#### [AIM]
In the post on redesigning a site's front page, how much advertising would the subscriber "current" horoscopes carry?

#### [EXCERPT]
Design issue

Design issue

I’ve been toying with an idea – a pledge drive – a cure for the dog days of summer – and fittingly – astrologically so – a good way to wrap up the current planet mess.

It’s a simple idea, go back to a splash page. The default page, have it be nothing but a couple of links. One would be the free horoscopes, one would be the subscriber “current” horoscopes (less than 2% advertising), sales, site index, and the fine print. Simple. Not too many links. Should load in less than a second.

The image I snapped Tuesday afternoon, on my way for a swim in the creek. I kept toying with the image, but I couldn’t figure out how to work it into a simple splash page. The key is simple.

There’s a couple of sites I hit almost daily, and one of them is an online version of a newspaper comic. Although I’ve bookmarked the URL to go straight to the dynamic page that renders the daily version of the strip, I’ve encountered problems, and I’ve found it’s easier to hit the introduction page, then click once to get to what I want. But in two other examples, I skip the splash and go straight to the content.

I tend to prefer the content being straight up on the front page. Way I like my web sites. But then, I could run this a for a little while, see if it helps with the sign up process.

Splash or not? Take the plunge?

Two-meat Tuesday
Two Meat TuesdayBut first, a word from our sponsor? This article was almost disturbing. Except, I’m all about full disclosure. Want something plugged in this spot? Offer up some cash, we can talk. Obviously, the Amazon links work, as they call it, “an affiliate.” Doesn’t generate much cash, but every little bit helps. And is appreciated. Plus, there’s no hiding the fact that it’s a sponsored link.

I’ve tried dozens of advertising options, but only that Amazon seems to provide reliable results.

#### [DATA SECTION]
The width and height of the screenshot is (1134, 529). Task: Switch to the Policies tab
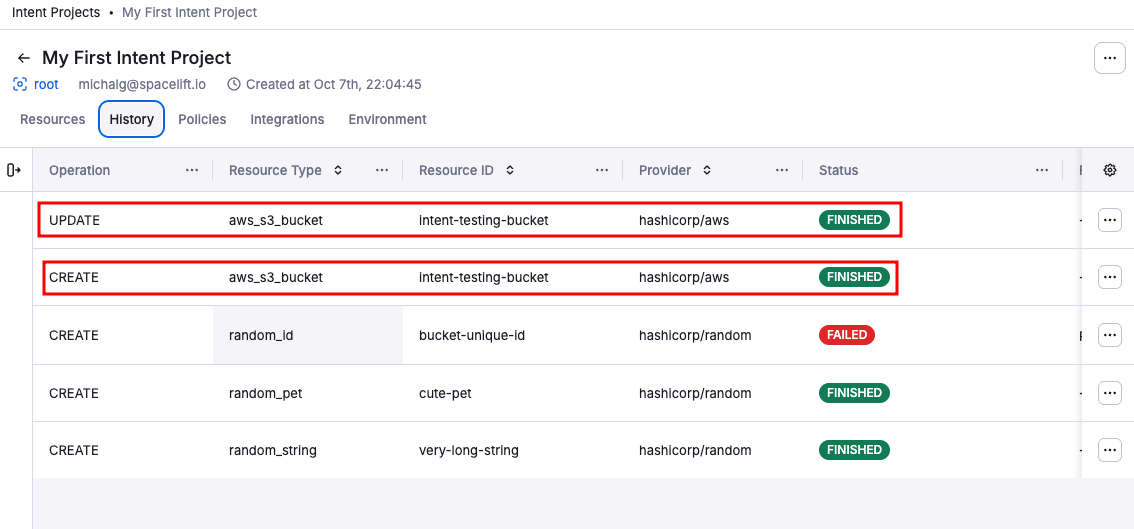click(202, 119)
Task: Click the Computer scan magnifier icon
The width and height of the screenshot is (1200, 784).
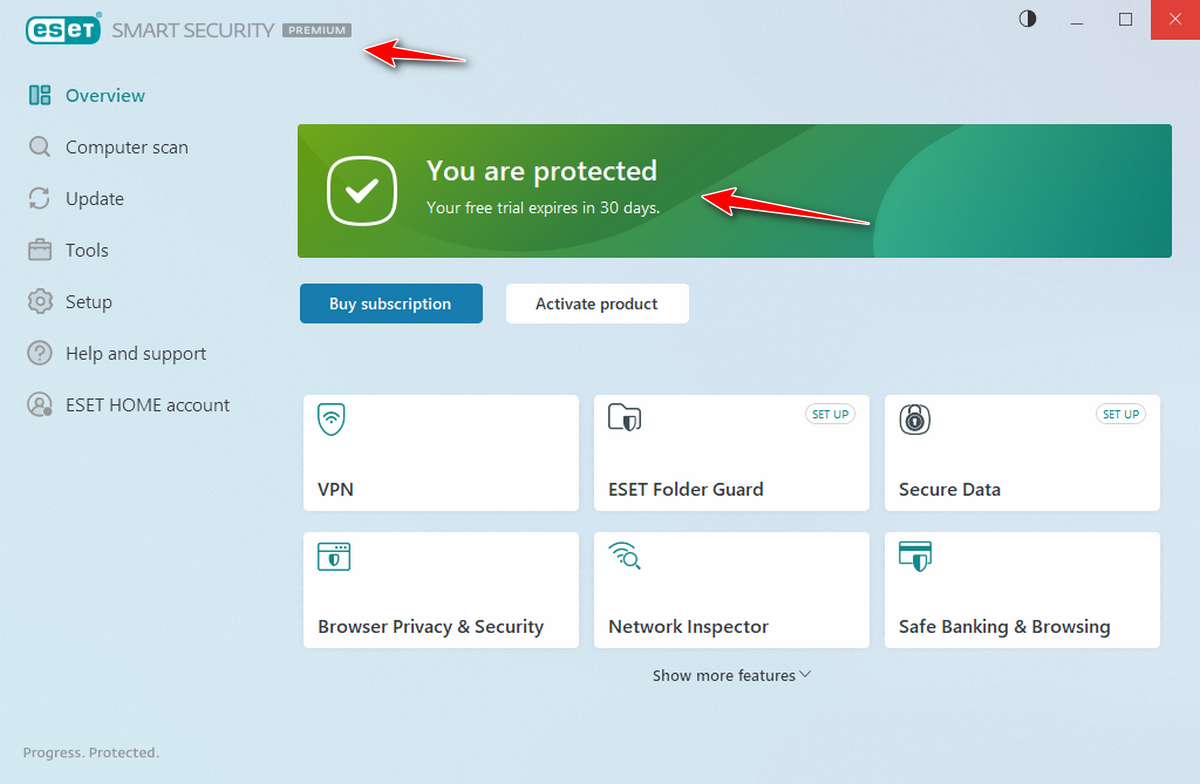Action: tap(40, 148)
---
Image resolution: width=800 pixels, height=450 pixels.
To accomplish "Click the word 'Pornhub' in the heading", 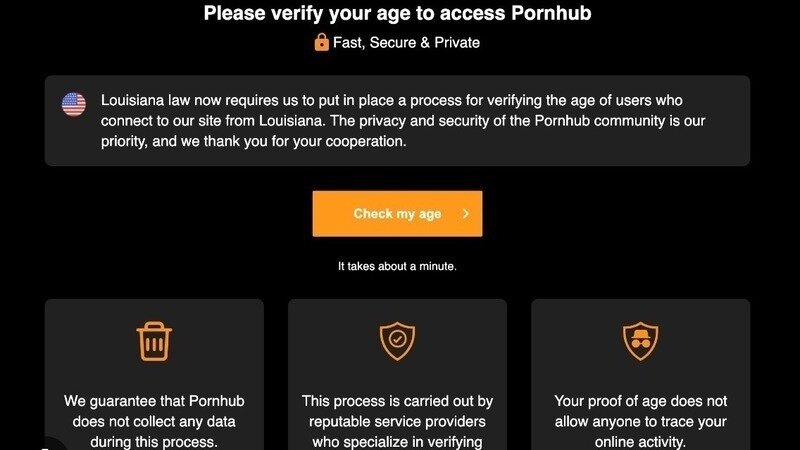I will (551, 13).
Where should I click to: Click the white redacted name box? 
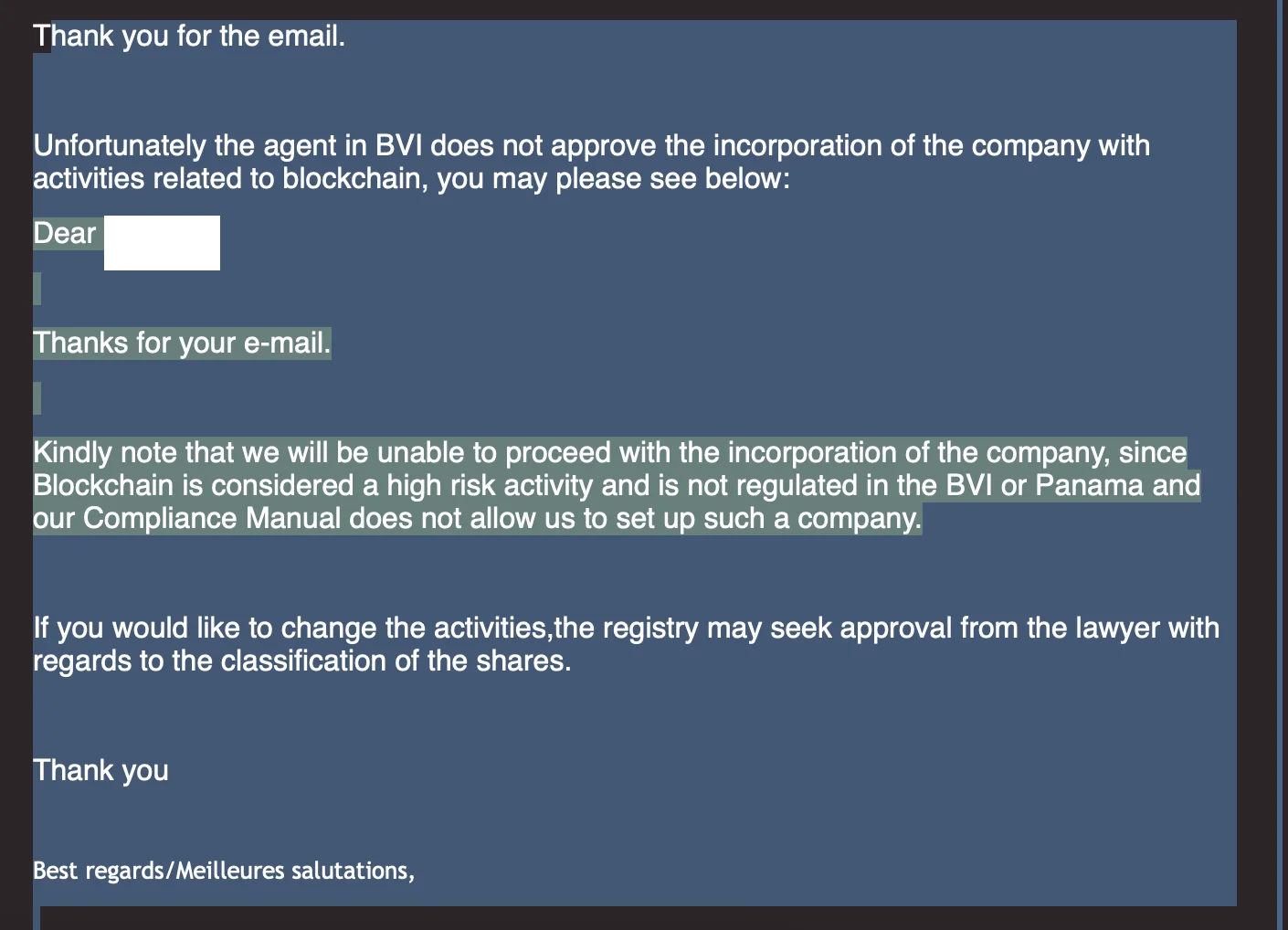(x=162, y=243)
...
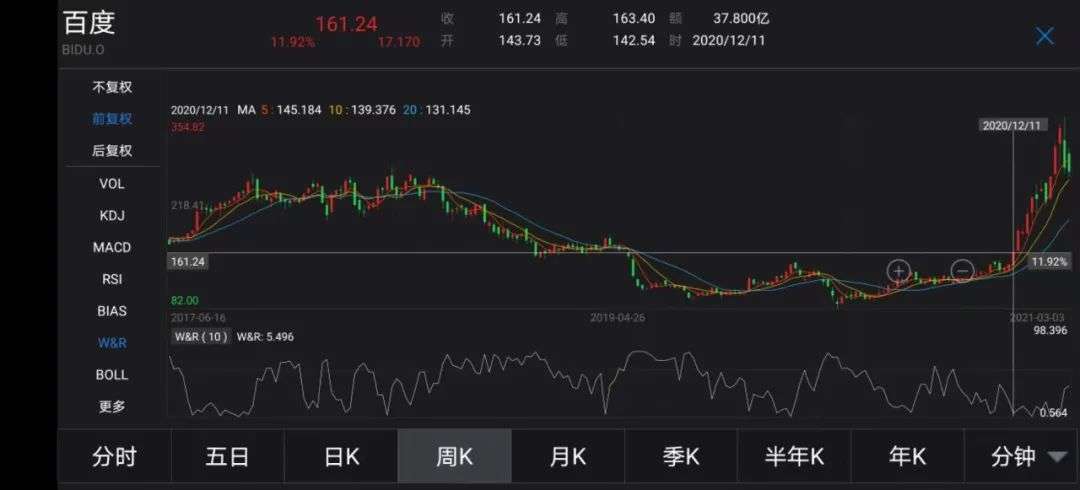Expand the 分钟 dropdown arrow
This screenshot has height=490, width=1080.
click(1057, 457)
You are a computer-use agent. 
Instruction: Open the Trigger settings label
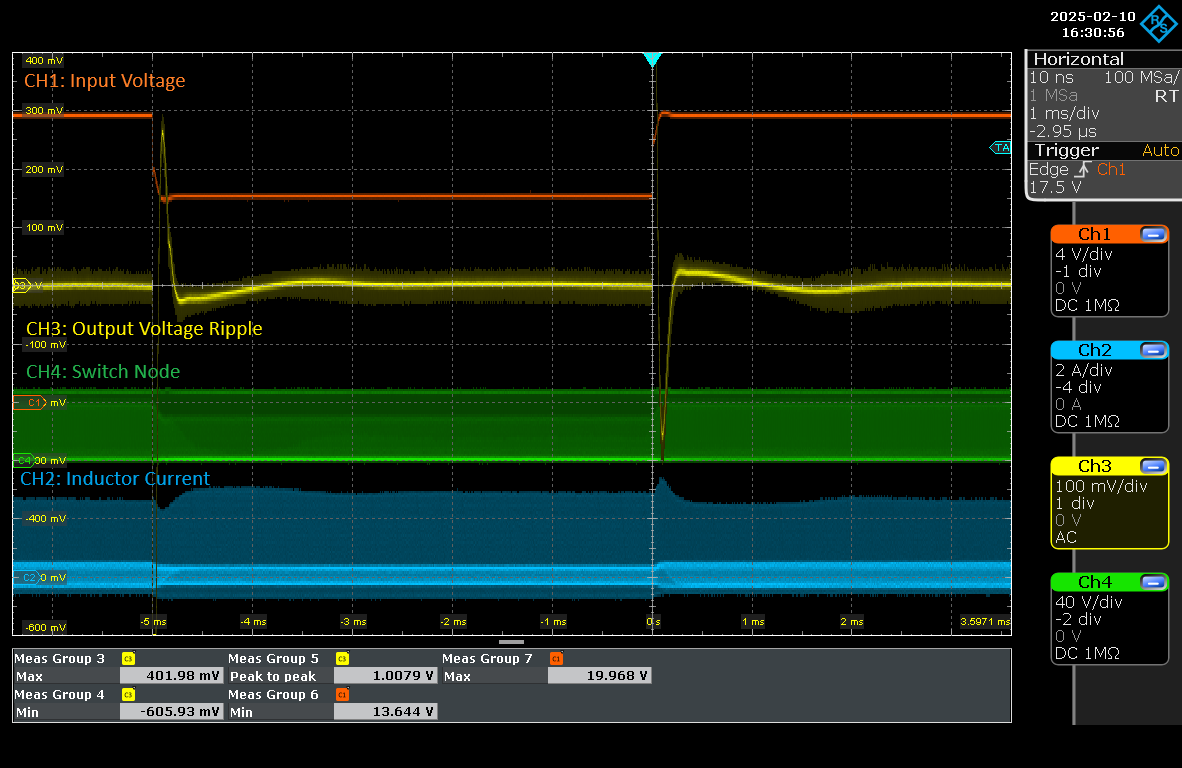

#### [THE RESPONSE]
Less than 2% advertising.